**TASK STATEMENT:**
Which lines below contain the word "traspiranti"? Copy each of them.

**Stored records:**
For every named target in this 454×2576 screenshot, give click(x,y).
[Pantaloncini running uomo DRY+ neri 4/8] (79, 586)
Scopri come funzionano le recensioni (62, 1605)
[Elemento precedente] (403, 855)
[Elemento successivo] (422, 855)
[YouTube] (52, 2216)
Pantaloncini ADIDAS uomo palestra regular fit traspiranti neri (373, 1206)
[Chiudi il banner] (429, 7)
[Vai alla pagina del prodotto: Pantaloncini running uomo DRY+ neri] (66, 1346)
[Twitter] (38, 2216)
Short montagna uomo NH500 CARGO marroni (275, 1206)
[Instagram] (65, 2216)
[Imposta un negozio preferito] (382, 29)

==

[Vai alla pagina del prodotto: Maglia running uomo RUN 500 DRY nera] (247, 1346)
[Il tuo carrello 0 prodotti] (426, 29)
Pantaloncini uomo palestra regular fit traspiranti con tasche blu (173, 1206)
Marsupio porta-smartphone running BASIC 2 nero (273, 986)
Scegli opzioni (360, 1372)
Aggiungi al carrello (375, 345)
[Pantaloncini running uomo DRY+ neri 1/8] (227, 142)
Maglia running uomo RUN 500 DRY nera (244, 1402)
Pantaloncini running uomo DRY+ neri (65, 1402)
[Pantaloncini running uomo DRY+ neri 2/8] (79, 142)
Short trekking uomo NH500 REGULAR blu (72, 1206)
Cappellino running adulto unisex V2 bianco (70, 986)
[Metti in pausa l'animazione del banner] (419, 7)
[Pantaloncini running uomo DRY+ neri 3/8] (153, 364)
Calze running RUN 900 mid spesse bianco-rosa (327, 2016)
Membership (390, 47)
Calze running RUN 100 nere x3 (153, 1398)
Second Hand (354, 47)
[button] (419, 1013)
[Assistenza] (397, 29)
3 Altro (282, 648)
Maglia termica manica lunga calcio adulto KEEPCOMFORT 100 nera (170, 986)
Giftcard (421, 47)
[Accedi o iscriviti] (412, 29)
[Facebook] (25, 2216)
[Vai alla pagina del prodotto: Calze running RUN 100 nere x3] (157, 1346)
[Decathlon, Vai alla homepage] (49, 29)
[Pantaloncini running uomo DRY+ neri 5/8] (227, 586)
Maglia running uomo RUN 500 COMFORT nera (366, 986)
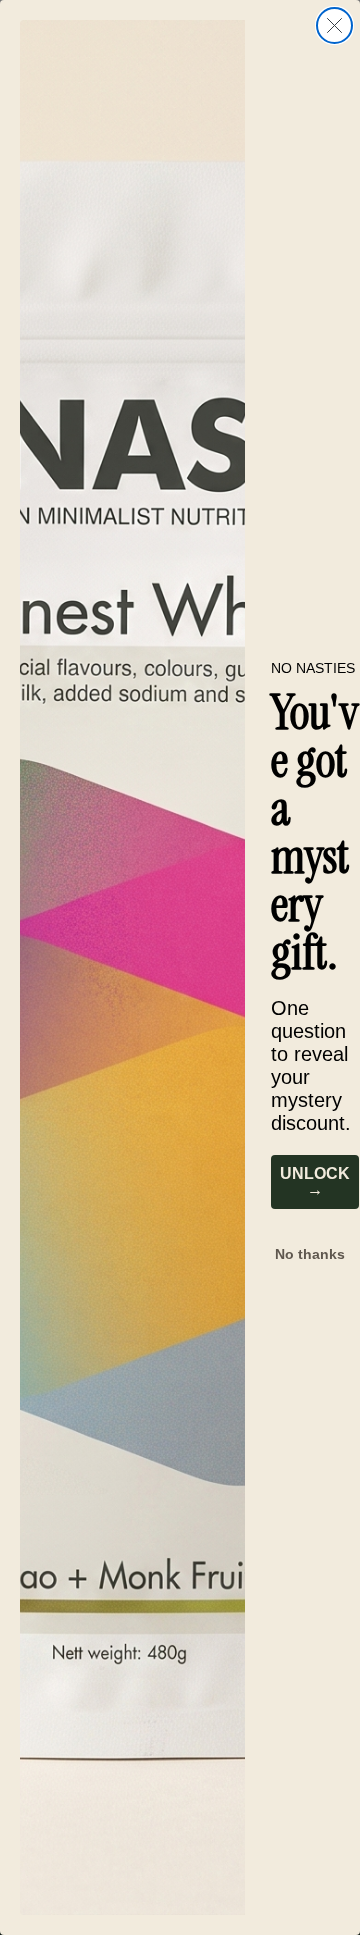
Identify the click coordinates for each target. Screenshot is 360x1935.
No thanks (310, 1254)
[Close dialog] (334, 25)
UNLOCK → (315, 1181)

**SOLUTION BELOW:**
Pantaloncini ADIDAS uomo palestra regular fit traspiranti neri (373, 1206)
Pantaloncini uomo palestra regular fit traspiranti con tasche blu (173, 1206)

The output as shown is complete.